Lawformer: A Pre-trained Language Model for Chinese Legal Long Documents
This addresses a bottleneck in LegalAI for Chinese legal systems by enabling better handling of long documents, but it is incremental as it adapts an existing method to a specific domain.
The paper tackles the challenge of processing long legal documents in Chinese, which exceed the length limits of mainstream pre-trained language models, by introducing Lawformer, a Longformer-based model. It achieves promising improvements on tasks like judgment prediction and legal question answering, though specific numbers are not provided.
Legal artificial intelligence (LegalAI) aims to benefit legal systems with the technology of artificial intelligence, especially natural language processing (NLP).
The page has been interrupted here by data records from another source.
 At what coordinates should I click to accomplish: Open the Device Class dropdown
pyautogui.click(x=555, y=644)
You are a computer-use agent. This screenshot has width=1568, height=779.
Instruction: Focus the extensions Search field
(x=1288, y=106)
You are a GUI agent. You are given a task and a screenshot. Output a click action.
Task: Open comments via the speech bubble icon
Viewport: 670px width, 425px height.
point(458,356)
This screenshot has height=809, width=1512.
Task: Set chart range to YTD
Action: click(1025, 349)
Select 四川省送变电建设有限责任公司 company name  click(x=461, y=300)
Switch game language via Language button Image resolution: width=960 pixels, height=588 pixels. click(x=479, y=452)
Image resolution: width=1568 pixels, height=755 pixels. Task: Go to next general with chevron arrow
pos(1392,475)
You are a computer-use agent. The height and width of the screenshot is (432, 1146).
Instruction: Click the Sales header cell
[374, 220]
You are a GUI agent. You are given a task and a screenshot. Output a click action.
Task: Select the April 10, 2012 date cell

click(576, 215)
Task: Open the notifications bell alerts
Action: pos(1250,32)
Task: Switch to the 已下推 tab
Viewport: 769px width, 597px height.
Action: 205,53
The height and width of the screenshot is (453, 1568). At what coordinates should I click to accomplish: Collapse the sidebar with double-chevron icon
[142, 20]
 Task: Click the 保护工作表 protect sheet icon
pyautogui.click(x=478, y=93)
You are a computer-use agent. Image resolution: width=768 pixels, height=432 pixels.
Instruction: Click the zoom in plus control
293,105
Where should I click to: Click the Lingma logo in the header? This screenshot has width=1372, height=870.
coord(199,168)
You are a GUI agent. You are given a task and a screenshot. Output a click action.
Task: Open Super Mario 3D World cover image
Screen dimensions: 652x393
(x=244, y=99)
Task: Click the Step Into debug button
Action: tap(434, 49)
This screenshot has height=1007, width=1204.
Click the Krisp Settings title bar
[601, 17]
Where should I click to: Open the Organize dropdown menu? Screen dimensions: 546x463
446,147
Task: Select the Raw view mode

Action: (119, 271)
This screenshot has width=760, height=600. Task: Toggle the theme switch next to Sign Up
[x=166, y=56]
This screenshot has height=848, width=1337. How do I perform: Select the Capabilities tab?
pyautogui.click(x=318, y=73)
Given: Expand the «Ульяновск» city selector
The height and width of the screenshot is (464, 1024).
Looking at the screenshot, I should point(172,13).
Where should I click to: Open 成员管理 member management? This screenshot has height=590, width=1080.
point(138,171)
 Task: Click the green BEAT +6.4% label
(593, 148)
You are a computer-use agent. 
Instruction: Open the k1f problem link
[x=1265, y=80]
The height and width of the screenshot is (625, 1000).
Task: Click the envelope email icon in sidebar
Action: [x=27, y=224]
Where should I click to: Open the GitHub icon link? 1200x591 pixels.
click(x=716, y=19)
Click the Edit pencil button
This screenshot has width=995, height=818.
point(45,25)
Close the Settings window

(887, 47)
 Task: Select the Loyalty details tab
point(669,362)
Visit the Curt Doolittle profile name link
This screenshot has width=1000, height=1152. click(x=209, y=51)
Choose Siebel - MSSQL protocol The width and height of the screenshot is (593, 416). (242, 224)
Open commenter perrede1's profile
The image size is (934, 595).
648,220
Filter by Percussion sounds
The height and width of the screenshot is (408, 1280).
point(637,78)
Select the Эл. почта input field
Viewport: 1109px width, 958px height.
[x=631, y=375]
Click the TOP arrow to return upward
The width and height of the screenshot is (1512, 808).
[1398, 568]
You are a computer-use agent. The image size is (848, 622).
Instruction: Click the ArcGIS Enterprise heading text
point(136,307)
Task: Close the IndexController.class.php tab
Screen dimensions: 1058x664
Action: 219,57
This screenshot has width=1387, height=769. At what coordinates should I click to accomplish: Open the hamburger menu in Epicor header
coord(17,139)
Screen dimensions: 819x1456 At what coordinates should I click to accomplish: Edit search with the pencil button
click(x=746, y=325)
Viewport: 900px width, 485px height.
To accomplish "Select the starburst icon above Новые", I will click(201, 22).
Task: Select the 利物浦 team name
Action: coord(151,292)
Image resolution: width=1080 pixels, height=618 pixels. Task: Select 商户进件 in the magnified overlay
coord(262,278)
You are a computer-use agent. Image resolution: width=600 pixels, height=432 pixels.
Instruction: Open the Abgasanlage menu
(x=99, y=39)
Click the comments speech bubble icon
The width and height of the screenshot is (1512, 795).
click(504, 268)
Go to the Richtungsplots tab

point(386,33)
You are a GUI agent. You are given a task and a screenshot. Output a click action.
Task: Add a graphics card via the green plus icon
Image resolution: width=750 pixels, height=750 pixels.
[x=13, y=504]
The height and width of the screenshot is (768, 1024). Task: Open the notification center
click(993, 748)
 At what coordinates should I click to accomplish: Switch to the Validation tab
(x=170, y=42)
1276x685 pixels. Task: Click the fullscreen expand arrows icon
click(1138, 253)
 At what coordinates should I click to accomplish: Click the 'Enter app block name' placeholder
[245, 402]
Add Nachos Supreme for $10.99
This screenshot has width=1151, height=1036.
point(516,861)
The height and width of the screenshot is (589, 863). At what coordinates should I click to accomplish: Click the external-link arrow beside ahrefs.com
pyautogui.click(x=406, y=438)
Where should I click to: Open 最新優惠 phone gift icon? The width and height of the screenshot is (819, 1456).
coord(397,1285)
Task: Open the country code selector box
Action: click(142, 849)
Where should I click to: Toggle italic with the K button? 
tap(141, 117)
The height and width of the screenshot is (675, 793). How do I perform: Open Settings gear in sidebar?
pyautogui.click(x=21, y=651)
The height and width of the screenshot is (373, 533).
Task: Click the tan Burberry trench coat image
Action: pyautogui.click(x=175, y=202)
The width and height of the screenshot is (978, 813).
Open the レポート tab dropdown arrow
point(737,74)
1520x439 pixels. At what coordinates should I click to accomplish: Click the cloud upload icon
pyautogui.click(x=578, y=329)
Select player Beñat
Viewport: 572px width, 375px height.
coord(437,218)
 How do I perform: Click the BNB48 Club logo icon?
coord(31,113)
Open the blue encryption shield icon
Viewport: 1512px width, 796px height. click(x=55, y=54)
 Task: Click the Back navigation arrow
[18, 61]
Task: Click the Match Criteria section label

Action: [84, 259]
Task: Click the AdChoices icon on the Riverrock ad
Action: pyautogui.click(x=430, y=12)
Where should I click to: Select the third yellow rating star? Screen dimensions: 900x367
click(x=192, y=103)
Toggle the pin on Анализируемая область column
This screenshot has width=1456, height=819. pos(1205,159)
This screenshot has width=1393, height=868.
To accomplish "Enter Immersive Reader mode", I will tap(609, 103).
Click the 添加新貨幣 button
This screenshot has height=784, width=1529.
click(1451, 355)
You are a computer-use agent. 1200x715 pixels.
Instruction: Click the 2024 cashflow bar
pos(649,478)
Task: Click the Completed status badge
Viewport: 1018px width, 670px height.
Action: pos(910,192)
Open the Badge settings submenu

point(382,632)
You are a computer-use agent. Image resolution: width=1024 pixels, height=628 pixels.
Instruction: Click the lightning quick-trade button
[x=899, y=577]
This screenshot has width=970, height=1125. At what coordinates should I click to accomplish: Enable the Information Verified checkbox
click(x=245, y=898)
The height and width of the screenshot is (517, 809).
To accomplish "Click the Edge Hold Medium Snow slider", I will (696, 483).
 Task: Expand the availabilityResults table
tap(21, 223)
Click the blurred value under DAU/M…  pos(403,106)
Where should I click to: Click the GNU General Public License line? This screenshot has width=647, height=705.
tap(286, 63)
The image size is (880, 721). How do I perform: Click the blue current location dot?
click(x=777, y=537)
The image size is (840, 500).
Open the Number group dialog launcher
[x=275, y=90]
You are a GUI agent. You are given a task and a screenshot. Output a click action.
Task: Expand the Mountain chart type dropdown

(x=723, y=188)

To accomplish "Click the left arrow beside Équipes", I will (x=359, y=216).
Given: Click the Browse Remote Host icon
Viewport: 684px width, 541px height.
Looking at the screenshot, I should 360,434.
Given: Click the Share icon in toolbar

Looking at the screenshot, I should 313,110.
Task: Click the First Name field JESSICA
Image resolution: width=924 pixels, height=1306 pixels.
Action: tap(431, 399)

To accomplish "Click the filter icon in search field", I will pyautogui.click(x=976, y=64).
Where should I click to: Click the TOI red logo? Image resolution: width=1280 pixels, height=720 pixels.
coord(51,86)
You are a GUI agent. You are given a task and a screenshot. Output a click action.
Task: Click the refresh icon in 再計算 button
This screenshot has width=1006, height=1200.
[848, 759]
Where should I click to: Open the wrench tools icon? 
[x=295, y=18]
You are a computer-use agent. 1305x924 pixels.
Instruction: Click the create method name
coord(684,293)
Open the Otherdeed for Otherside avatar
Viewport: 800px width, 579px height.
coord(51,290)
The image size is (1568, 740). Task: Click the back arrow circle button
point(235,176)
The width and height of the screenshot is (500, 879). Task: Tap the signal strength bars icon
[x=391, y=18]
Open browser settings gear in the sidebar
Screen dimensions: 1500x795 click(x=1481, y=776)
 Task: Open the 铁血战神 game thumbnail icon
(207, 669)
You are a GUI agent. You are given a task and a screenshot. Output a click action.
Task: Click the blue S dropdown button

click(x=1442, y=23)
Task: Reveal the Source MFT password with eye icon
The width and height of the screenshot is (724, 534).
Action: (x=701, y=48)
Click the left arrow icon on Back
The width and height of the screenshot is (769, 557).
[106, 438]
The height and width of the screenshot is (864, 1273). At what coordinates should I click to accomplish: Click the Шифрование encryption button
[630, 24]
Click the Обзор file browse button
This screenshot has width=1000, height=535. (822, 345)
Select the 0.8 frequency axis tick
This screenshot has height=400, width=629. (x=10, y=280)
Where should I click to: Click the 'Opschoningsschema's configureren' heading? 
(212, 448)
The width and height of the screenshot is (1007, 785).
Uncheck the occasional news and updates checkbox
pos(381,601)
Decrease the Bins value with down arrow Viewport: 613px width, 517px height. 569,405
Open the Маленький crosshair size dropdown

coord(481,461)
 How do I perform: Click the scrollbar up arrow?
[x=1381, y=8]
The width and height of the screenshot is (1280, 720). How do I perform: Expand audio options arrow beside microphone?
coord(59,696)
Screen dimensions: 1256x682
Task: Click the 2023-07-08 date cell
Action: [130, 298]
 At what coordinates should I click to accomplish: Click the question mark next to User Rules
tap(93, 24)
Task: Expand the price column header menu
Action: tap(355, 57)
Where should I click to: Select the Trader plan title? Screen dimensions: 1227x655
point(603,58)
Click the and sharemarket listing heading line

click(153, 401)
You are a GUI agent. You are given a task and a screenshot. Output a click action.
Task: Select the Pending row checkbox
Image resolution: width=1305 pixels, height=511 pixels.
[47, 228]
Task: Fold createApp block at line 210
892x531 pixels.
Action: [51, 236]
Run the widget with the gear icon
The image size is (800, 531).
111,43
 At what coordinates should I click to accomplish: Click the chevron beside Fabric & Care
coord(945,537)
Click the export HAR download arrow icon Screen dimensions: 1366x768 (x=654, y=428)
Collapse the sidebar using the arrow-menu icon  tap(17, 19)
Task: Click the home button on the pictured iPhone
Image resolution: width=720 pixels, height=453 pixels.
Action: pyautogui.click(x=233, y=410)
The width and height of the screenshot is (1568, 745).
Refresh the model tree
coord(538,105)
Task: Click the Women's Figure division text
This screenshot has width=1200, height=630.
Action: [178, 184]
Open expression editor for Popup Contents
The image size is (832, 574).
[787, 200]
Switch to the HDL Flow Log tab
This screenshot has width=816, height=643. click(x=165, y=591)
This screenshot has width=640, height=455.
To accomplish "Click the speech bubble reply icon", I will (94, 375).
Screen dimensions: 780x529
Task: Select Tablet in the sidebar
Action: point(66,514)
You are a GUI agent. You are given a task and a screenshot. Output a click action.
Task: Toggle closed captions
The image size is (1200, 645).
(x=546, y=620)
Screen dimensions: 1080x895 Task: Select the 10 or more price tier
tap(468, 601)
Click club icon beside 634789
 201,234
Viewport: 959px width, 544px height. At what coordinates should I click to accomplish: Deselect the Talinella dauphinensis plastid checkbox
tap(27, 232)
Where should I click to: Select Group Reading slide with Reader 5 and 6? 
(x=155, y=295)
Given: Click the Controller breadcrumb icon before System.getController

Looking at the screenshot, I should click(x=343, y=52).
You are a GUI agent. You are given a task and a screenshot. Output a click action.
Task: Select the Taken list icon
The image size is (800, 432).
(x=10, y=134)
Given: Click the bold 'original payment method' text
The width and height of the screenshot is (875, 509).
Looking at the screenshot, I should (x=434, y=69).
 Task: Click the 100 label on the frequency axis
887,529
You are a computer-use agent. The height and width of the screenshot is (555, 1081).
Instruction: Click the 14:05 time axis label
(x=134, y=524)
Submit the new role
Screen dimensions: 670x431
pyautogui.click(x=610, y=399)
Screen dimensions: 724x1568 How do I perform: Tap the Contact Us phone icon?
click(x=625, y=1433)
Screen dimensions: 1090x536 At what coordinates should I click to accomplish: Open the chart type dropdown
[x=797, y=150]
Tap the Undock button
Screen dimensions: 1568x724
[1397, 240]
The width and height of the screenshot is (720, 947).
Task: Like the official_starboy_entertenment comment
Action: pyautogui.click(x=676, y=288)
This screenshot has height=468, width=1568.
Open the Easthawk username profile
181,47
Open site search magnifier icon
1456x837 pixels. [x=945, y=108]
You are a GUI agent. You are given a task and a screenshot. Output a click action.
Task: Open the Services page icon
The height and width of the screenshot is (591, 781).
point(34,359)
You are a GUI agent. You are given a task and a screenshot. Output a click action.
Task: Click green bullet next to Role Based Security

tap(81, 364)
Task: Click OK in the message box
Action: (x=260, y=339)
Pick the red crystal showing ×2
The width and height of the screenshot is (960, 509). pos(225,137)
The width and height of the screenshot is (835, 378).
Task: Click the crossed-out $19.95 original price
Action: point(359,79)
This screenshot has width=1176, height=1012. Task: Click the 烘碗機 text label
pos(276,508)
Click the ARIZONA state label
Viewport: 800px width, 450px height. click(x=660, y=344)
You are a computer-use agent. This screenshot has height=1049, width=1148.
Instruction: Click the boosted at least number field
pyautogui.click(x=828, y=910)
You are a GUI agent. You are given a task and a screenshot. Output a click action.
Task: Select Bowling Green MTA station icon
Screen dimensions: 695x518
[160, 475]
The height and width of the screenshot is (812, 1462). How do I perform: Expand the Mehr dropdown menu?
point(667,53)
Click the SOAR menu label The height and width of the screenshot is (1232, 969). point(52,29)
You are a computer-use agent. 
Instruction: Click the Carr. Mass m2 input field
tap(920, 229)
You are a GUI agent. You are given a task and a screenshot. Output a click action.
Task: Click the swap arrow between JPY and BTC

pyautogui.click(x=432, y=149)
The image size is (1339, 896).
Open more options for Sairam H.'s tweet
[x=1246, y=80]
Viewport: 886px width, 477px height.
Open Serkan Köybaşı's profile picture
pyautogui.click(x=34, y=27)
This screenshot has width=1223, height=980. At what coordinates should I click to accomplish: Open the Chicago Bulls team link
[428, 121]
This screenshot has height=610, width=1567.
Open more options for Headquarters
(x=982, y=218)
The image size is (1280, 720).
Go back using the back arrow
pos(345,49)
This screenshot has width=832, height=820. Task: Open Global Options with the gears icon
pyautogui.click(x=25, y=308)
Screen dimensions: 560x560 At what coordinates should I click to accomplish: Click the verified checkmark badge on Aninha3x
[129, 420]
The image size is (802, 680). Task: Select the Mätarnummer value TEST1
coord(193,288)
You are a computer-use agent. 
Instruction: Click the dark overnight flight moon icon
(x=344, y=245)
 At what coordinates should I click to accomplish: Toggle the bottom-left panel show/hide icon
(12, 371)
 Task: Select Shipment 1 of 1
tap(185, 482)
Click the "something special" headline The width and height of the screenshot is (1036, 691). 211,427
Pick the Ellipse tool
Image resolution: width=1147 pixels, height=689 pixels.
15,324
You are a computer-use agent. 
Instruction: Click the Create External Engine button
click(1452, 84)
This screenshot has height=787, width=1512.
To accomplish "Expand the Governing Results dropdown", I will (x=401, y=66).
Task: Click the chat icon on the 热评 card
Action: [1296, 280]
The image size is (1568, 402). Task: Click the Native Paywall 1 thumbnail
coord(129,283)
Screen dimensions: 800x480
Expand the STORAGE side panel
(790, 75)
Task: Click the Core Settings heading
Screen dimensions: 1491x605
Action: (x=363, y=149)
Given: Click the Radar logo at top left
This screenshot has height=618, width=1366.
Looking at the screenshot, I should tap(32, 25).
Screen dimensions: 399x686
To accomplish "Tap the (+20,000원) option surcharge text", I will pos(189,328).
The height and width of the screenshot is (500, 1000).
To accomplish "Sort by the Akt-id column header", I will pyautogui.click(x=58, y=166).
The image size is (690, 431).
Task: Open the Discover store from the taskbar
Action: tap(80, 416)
Recently, inspired by the success of pre-trained language models (PLMs) in the generic domain, many LegalAI researchers devote their effort to apply PLMs to legal tasks. However, utilizing PLMs to address legal tasks is still challenging, as the legal documents usually consist of thousands of tokens, which is far longer than the length that mainstream PLMs can process. In this paper, we release the Longformer-based pre-trained language model, named as Lawformer, for Chinese legal long documents understanding. We evaluate Lawformer on a variety of LegalAI tasks, including judgment prediction, similar case retrieval, legal reading comprehension, and legal question answering. The experimental results demonstrate that our model can achieve promising improvement on tasks with long documents as inputs.